Economic data from the euro zone turned out slightly weaker than expected, keeping ECB tapering expectations in play. The German GfK consumer climate index climbed from 10.6 to 10.8, higher than the projected rise to 10.7, while the Spanish unemployment rate improved from 18.8% to 17.2%. French flash GDP, German preliminary CPI, Spanish flash CPI and GDP are all lined up today.
The UK printed mixed economic reports, with the CBI realized sales index climbing from 12 to 22 instead of dipping to 10 and the GfK consumer confidence index slipping from -10 to -12 instead of improving to -11. There are no reports due from the UK economy today so the pound could take its cue from market sentiment and Brexit updates.
The franc had a mixed run as it reacted mostly to currency-specific events but it was mostly lower on potential SNB intervention. The KOF economic barometer is up for release today and a rise from 105.5 to 105.9 is expected, possibly renewing some support for the Swiss currency.
The Japanese yen gave up some ground as dollar demand returned in anticipation of an upbeat advance GDP reading. Earlier today, data from Japan turned out mostly stronger than expected, renewing support for the currency. National core CPI posted a 0.4% gain as expected while the Tokyo core CPI rose by 0.2% versus the estimated 0.1% uptick. The unemployment rate improved from 3.1% to 2.8% and household spending rebounded by 2.3%. Retail sales, however, fell short at a 2.1% year-over-year gain.

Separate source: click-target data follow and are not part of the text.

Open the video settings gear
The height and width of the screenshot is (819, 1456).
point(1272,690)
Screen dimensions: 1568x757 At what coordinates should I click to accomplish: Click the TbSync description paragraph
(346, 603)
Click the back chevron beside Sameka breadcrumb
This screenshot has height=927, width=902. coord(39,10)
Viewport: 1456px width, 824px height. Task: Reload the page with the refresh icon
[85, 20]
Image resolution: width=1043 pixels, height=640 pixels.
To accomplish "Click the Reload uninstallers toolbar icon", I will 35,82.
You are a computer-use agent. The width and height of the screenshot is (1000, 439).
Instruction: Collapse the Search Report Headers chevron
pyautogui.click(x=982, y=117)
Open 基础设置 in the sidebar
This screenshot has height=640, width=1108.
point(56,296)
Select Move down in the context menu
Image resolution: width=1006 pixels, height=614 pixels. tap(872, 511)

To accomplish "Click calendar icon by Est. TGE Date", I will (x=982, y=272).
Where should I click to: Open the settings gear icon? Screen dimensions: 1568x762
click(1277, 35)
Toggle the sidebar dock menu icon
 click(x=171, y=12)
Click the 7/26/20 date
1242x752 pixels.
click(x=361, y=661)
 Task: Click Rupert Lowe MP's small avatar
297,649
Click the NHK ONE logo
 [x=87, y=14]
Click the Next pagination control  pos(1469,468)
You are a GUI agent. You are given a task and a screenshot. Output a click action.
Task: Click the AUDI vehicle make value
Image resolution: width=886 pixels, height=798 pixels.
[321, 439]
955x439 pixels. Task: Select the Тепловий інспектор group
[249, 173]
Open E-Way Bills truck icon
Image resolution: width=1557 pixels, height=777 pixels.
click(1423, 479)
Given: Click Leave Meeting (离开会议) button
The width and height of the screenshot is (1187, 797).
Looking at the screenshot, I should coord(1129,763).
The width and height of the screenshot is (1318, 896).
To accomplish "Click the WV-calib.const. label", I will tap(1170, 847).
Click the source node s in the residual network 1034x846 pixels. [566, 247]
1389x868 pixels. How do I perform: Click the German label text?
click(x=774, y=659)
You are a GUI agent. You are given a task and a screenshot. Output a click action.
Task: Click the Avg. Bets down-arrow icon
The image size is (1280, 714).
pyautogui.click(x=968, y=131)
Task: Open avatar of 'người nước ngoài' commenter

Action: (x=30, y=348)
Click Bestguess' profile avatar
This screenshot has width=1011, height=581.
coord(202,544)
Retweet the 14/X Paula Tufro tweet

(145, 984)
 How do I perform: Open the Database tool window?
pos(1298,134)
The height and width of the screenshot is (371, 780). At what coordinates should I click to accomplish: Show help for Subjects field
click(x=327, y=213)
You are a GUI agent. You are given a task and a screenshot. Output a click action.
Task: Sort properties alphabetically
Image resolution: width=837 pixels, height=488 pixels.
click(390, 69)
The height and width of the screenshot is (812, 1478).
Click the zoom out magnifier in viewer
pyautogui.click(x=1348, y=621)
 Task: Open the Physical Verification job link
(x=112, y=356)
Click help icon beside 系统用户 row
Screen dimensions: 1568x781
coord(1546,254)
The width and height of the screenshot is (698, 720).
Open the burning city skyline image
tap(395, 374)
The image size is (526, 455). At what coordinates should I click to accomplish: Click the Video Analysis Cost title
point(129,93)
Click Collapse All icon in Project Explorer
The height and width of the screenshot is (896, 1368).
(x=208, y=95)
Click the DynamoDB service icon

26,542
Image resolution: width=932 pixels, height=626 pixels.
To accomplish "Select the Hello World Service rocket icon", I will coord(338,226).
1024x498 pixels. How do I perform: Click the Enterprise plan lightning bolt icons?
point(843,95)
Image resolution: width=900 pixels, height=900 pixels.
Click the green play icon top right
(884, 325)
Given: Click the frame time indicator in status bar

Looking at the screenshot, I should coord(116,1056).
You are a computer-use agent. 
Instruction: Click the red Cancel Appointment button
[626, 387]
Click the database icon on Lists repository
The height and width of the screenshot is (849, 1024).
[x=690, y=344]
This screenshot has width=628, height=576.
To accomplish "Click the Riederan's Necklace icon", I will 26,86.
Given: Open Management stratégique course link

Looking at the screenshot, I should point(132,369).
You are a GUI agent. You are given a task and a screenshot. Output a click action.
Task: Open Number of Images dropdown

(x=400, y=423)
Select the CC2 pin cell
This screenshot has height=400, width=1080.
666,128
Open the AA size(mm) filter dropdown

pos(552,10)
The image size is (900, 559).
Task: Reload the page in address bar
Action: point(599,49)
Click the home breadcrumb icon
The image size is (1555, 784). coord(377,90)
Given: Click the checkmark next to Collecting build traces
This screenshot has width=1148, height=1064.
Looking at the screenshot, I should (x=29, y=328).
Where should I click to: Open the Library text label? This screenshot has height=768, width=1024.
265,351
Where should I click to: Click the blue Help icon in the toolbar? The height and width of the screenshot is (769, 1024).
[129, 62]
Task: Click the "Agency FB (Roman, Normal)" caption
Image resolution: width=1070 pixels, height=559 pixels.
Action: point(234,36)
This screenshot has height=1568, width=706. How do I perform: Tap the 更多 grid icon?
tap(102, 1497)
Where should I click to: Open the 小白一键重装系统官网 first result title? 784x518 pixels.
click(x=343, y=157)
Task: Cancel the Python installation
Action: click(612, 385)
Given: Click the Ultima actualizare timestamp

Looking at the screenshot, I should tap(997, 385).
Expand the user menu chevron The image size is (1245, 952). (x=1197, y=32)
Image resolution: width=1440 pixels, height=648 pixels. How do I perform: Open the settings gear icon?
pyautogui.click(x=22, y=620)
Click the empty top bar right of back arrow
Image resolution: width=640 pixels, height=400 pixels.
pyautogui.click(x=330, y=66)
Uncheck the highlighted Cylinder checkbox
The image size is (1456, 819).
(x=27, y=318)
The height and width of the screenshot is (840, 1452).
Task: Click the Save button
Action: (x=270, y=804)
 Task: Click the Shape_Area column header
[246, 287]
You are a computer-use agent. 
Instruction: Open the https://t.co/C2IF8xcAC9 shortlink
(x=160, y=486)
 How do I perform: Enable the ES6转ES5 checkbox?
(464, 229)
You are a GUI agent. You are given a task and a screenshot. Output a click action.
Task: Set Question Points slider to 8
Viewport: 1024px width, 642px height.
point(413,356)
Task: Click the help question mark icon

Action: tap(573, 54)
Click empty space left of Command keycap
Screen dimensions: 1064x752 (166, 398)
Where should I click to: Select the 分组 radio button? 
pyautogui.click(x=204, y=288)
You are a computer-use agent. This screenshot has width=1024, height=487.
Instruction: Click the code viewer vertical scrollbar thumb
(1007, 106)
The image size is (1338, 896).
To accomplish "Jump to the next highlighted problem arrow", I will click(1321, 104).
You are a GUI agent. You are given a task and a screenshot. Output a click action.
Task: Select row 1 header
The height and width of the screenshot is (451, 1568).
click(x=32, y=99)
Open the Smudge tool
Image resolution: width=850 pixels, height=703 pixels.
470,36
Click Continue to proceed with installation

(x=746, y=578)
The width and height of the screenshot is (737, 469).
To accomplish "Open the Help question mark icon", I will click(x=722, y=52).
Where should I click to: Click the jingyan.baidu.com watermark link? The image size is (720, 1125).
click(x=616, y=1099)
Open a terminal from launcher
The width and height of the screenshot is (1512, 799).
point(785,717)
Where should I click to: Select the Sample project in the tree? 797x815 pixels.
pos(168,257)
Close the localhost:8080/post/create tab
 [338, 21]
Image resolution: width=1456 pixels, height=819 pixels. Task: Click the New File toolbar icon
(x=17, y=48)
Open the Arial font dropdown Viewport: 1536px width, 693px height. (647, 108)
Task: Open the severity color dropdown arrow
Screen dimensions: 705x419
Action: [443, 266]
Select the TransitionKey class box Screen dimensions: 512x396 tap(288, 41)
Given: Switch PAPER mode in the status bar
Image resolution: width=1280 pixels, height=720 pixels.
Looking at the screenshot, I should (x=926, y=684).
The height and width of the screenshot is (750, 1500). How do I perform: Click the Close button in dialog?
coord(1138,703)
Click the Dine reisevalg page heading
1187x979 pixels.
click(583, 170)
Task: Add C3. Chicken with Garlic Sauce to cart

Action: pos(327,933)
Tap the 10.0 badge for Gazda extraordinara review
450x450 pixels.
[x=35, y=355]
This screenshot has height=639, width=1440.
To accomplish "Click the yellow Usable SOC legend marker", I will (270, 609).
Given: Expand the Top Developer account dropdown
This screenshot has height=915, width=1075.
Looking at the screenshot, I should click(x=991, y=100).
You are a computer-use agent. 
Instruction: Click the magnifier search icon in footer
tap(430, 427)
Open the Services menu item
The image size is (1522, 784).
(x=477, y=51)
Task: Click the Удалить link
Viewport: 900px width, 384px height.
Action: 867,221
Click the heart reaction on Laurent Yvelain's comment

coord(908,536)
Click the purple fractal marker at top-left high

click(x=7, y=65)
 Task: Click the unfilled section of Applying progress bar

Commodity Currencies (AUD, NZD, CAD)
The comdolls struggled to hold on to their recent gains as a bit of risk aversion and profit-taking materialized. Australian import prices dropped 0.1% instead of posting the projected 0.7% gain in Q2. The Loonie was also bogged down by talks of how the Canadian government wasn’t too pleased about the BOC hike. The Canadian monthly GDP is due next and another 0.2% uptick is eyed.